Extracted information:
----------
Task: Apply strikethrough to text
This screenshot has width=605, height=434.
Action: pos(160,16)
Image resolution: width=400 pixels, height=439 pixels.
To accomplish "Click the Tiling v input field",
----------
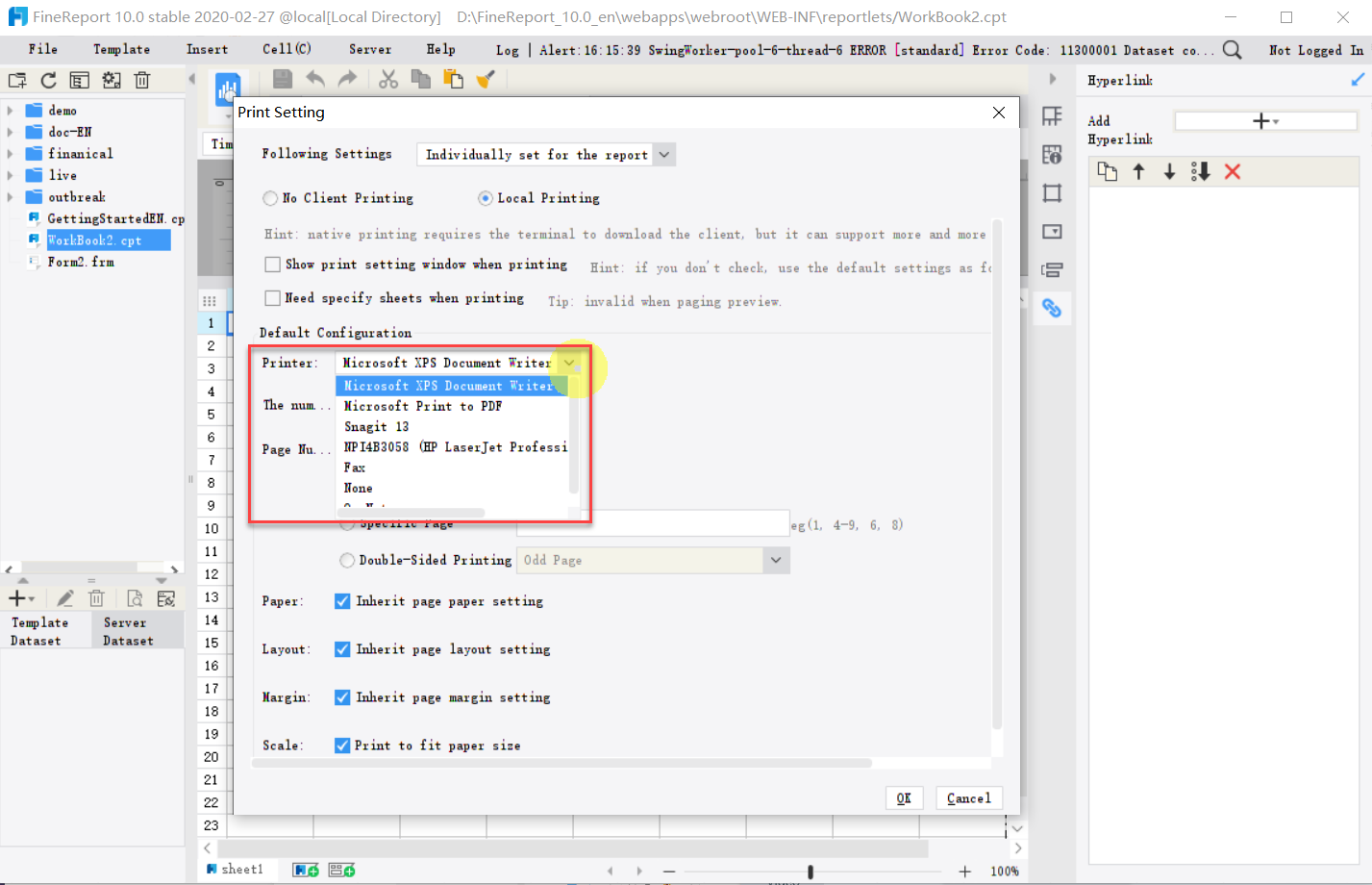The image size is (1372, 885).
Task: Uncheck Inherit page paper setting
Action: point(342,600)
----------
Find "Task: Apply strikethrough to text" in the entries above and copy that whole line exactly, then each line after it through the line that contains "the Tiling v".

Task: Apply strikethrough to text
This screenshot has width=605, height=434.
Action: pos(160,16)
Image resolution: width=400 pixels, height=439 pixels.
To accomplish "Click the Tiling v input field",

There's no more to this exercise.